I am struck more and more by the Doublethink of adoption deformers. The ability to speak out of both sides of their mouths proclaiming “truths”to reputuate at will, and back again. I’m not going to write an essay here post a quote from 1984:
The power of holding two contradictory beliefs in one’s mind simultaneously, and accepting both of them….To tell deliberate lies while genuinely believing in them, to forget any fact that has become inconvenient, and then, when it becomes necessary again, to draw it back from oblivion for just so long as it is needed, to deny the existence of objective reality and all the while to take account of the reality which one denies — all this is indispensably necessary. Even in using the word doublethink it is necessary to exercise doublethink. For by using the word one admits that one is tampering with reality; by a fresh act of doublethink one erases this knowledge; and so on indefinitely, with the lie always one leap ahead of the truth.
…Orwell, George (1949). Nineteen Eighty-Four. Martin Secker & Warburg Ltd, London, part 1, chapter 3, pp 32
Give me something to call my own
You sold something inside of me
Give me something to call my own
Totally right on, BD! Doublethink is alive and well in adopto-land.
Alive and well in the world too along Wall Street in the offices of BP and in adoptionland where it hurts as badly.
“Even in using the word doublethink it is necessary to exercise doublethink. For by using the word one admits that one is tampering with reality; by a fresh act of doublethink one erases this knowledge; and so on indefinitely, with the lie always one leap ahead of the truth.”
One can only suppose Orwell knew whereof he spoke. Regarding his adopted son Richard, he wrote:
“One final, intriguing question hanging over Richard’s childhood is the identity of his true parents. On his copy of the adoption certificate their names have been burnt away with a cigarette, leaving a brown-edged hole, as if Orwell wanted to destroy any evidence that his boy was not his.”
However, “Despite this dissuasion, Richard decided, fairly recently, to track down his birth mother, only to find that she had died, and that his surviving halfsister had no idea her mother had ever given a child up for adoption. “She took her secret to the grave,” she told Richard, and she made it clear that she wanted her mother’s secret kept. So he has vowed to keep it silent.”
Friday, June 11, 2010 7:59:02 PM EDT
Oops. I meant, “John Carey (who interviewed Richard Blair) wrote”.
An essay by Richard Blair: http://www.theorwellprize.co.uk/the-award/works/richardblair1.aspx
It sheds a kinder light on Orwell, who comes across as bereft, beleaguered and devoted.

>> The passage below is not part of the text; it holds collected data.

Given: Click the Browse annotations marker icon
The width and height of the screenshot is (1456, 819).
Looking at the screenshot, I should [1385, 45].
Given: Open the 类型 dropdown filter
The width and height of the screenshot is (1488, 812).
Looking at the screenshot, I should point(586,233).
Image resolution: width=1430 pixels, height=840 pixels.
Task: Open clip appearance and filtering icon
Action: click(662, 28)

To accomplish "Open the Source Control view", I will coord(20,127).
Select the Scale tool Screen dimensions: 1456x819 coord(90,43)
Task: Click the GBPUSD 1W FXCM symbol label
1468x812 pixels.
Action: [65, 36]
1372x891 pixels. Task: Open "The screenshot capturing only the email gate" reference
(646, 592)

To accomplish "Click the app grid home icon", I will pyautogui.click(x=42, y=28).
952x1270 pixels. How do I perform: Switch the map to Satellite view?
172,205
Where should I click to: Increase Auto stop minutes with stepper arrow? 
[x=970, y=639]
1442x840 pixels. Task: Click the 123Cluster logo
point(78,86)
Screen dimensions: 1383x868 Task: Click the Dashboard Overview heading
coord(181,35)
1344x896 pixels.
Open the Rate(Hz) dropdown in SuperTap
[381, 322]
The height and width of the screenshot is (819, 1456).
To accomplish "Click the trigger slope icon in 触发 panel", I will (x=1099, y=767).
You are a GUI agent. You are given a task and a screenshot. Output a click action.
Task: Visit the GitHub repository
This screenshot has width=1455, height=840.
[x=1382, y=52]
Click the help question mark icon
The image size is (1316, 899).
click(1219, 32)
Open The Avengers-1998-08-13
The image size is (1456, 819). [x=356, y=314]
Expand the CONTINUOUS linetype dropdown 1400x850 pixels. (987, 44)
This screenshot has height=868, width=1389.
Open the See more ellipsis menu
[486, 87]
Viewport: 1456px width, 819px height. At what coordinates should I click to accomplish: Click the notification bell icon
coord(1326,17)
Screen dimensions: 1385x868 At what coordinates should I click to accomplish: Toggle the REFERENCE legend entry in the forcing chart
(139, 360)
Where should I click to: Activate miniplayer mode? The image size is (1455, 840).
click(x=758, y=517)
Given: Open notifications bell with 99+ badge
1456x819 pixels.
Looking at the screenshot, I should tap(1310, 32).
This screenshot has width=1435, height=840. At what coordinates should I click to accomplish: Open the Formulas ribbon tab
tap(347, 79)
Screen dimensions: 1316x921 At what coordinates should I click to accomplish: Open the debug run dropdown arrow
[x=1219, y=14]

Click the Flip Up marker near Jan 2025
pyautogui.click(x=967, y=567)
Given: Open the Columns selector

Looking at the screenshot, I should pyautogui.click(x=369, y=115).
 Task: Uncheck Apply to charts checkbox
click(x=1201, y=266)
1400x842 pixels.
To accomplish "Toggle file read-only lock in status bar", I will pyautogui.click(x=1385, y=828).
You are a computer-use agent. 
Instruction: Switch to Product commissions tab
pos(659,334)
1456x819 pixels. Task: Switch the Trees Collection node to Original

“There is no doubt that he was profoundly moved by her death, but kept a stiff upper lip, as was the norm for ‘people of a certain class’ at that time. However, it left him with the problem of deciding what to do for my future. Some of his friends suggested that, as he had adopted me, he should ‘unadopt’ me. He would not even consider this. Beneath that intellectual exterior beat a heart of deep paternal warmth and he was determined to continue to bring me up as his son. “
Orwell’s sister, Richard’s Aunt Av sounds sterling, and Richard himself is clearly a good and gracious man. Orwell would have been proud :- )
This too: http://www.netcharles.com/orwell/ctc/docs/
“”He didn’t want me to know and maybe didn’t want to know himself,” Blair says. “He wanted to consider me his very own.”
Quotes are so much fun!
… The test of a first-rate intelligence is the ability to hold two opposing ideas in mind at the same time and still retain the ability to function–Fitzgerald
Quotes are best when they are put in context so that they can be understood as the originator intended.
“The devil can cite Scripture for his purpose.”
The Merchant of Venice, Act I. Scene III.